Introduction: Minimal residual disease (MRD) assessments are being increasingly used to define prognosis in patients with acute myeloid leukemia (AML). However, data suggests that a proportion of patients found to be MRD negative experience leukemia relapse. These relapses are thought to be related to the persistence of leukemia stem cells (LSC) that survive chemotherapy. Recent studies have identified a number of LSC antigens that may be useful to follow LSC populations including CLL1, CD123 and CD47. We hypothesized that the use of a routine antibody panel in conjunction with CD123 and CLL1 specific antibodies will allow for more accurate determination of MRD using multiparametric flow cytometry (MPFC) and better identification of patients destined to relapse.
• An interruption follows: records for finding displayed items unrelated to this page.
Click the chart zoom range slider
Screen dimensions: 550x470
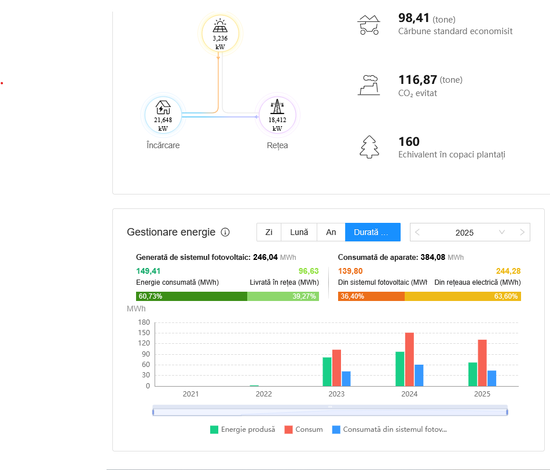click(x=330, y=412)
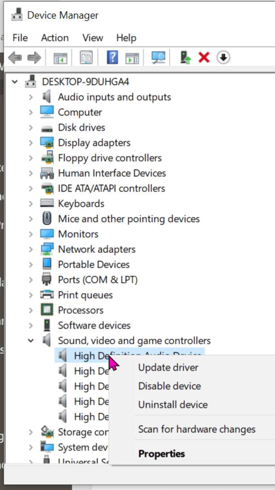Expand the Display adapters category
Image resolution: width=275 pixels, height=490 pixels.
click(x=31, y=143)
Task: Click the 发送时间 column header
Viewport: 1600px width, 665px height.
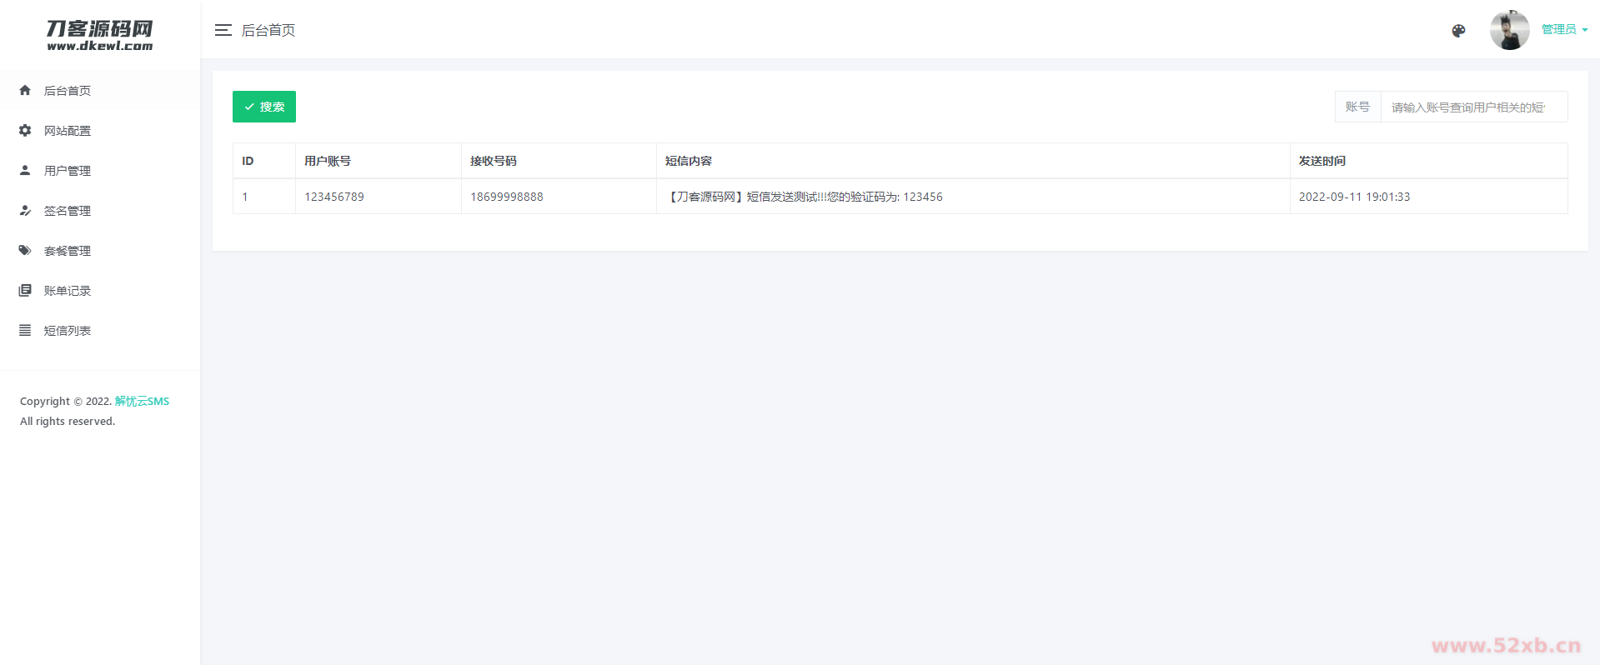Action: [x=1322, y=161]
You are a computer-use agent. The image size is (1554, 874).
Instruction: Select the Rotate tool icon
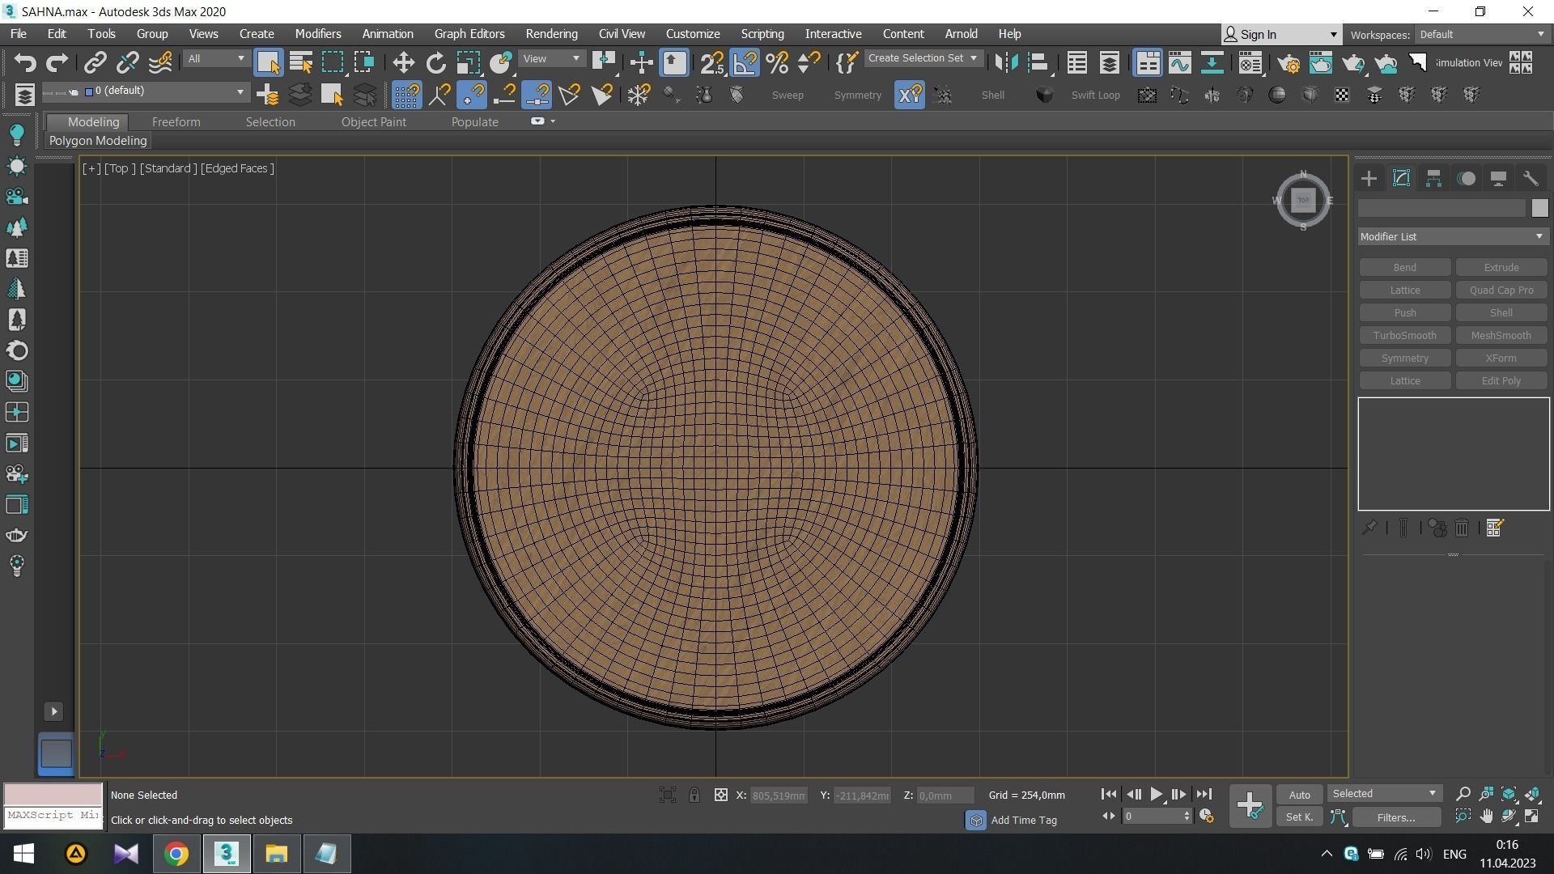click(x=436, y=62)
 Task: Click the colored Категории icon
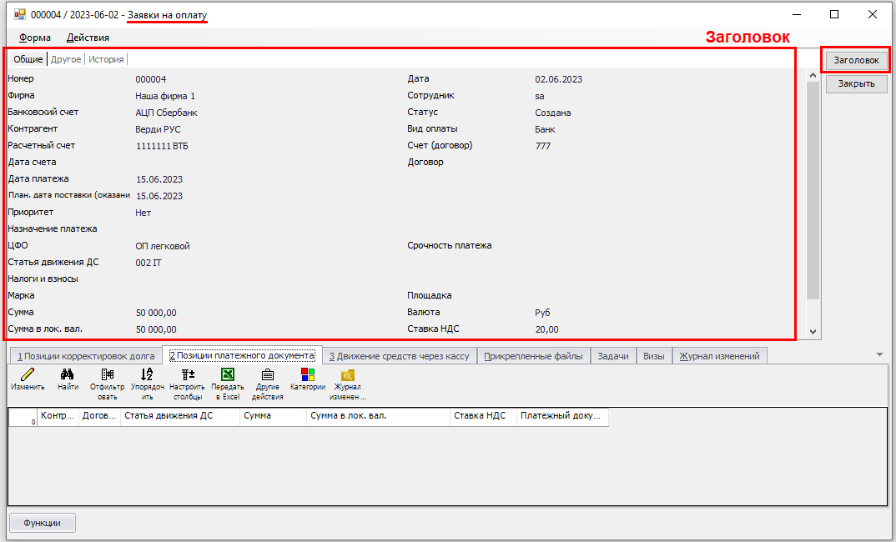click(x=308, y=376)
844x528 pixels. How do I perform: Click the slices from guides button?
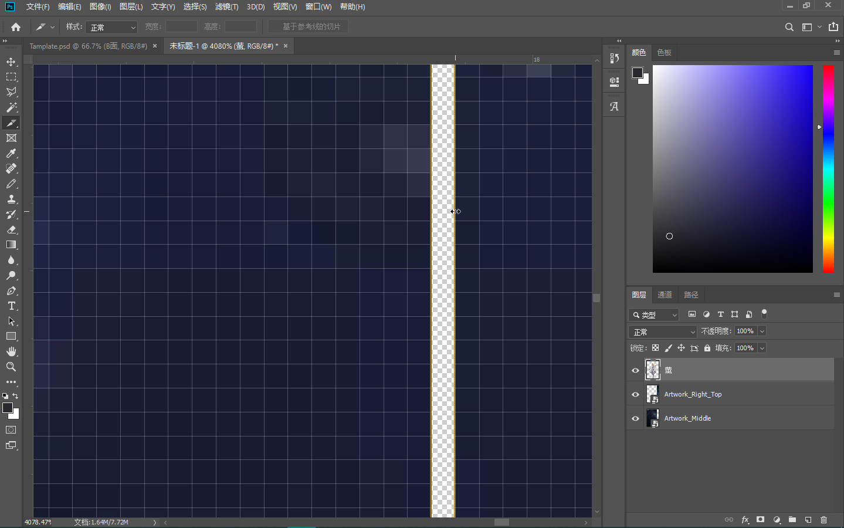[309, 26]
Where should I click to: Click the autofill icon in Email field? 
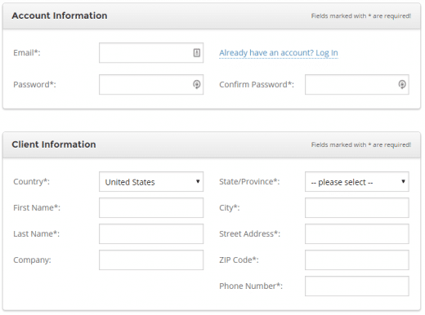197,53
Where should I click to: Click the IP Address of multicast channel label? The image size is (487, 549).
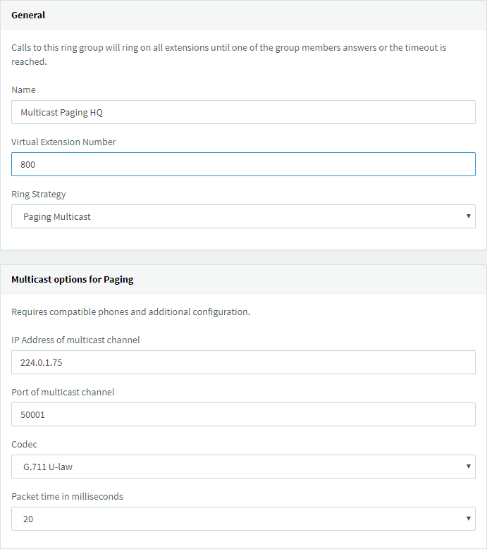pyautogui.click(x=75, y=340)
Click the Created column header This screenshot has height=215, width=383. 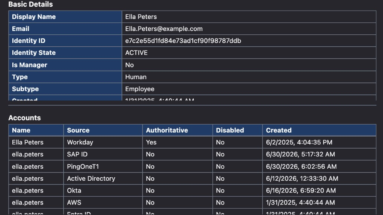319,130
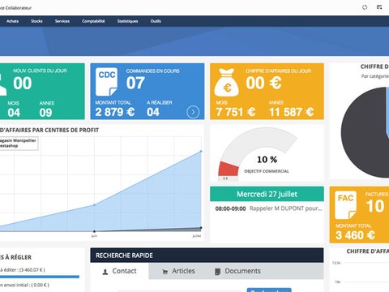Switch to the Documents search tab
Image resolution: width=389 pixels, height=292 pixels.
point(237,271)
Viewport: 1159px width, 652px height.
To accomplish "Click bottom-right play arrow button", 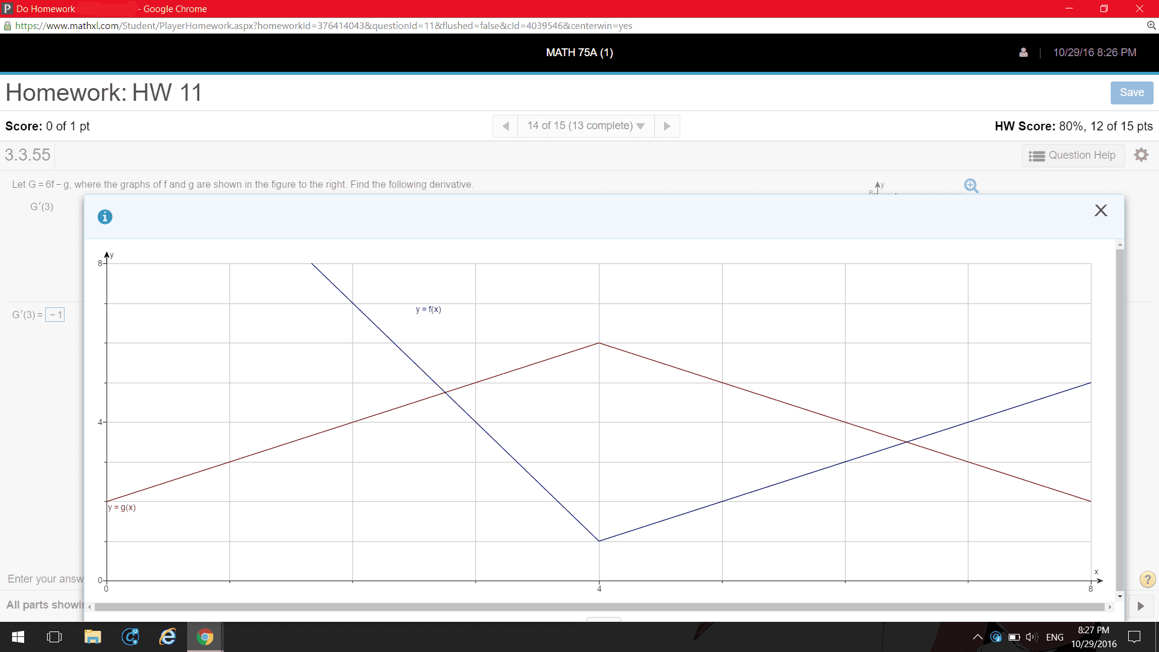I will pyautogui.click(x=1140, y=606).

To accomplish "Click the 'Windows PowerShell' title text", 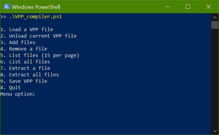I will [36, 7].
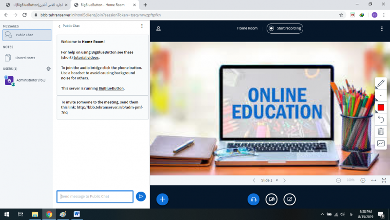Turn on multi-user whiteboard mode
This screenshot has width=390, height=220.
(x=381, y=143)
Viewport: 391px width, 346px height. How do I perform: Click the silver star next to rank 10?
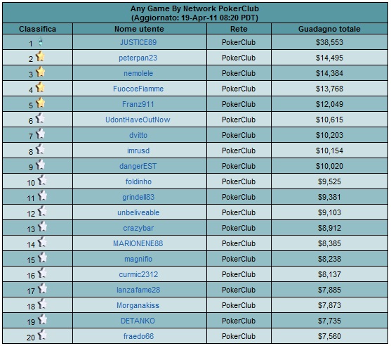[x=42, y=180]
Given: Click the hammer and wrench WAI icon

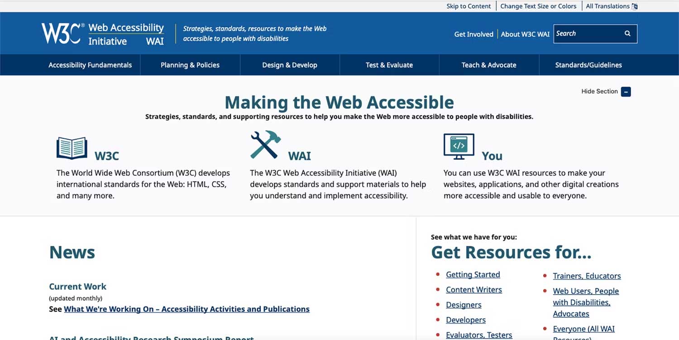Looking at the screenshot, I should point(265,145).
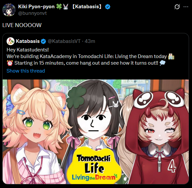Click the four-leaf clover emoji in name
Viewport: 192px width, 188px height.
pos(59,7)
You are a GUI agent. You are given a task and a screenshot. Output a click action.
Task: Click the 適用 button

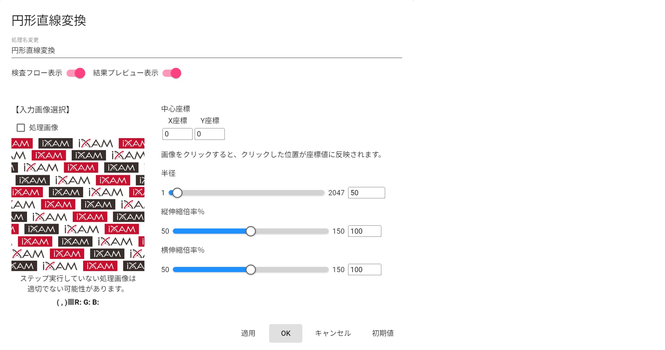pyautogui.click(x=248, y=333)
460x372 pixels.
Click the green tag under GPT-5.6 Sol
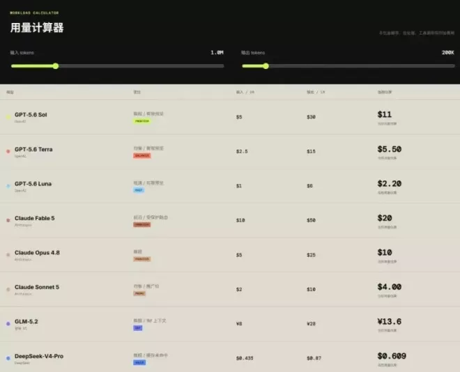tap(142, 121)
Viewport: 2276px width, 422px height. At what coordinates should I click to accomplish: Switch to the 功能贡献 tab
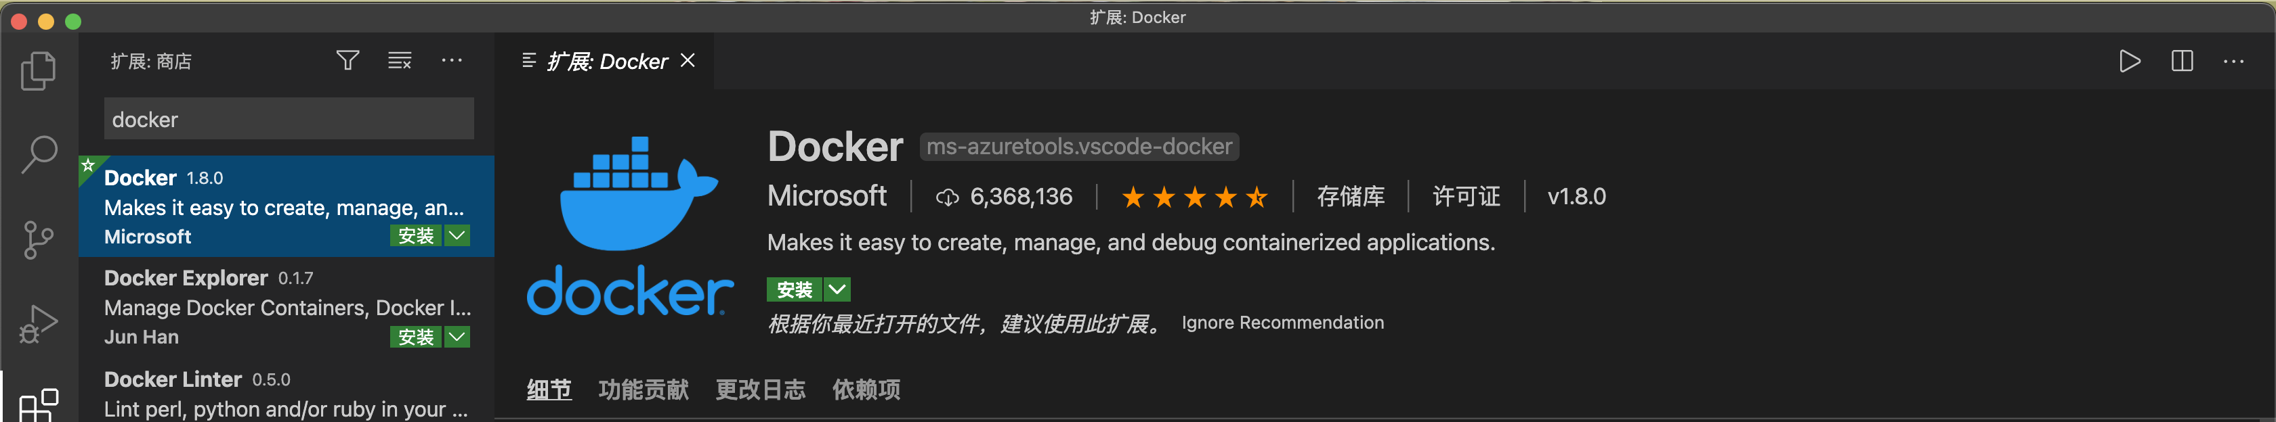click(643, 389)
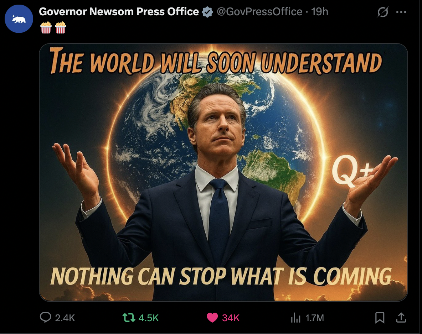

Methods: In this single center prospective study we evaluated the diagnostic bone marrow samples of all newly diagnosed patients with AML (excluding APL) for leukemia associated immunophenotypes (LAIP's) using MPFC and a panel of antibodies targeted towards myeloid, lymphoid and LSC markers. LAIP's were scored as a percentage of the bulk blast population which was defined using plots of Side Scatter (SCC) vs. CD45. LSC compartment was defined as CD34+CD38-CD123+ or CD34+CD38-CLL1+. Bone marrow samples from non-leukemic patients were used to identify the background level of CD123 and CLL1 positivity. Samples were considered MRD positive if having >0.1% of a specific LAIP as a function of the bulk blast population.

Results: Over the study duration, 88 patients with newly diagnosed AML received intensive chemotherapy (Table1). Complete MRD data (routine and LSC markers) was available for 58 patients had at the end of induction and 31 patients at the end consolidation (EOC). For the 58 patients with end-of-induction (EOI) MRD data the diagnostic sample revealed CD123+ LSC and CLL1+ LSC at a frequency of >0.1% in 30 (51.7%) and 28 (48.3%) patients respectively and at a frequency of <0.1% in 24 (25.9%) and 26 (44.8%) patients respectively. Data was not available for 4 patients.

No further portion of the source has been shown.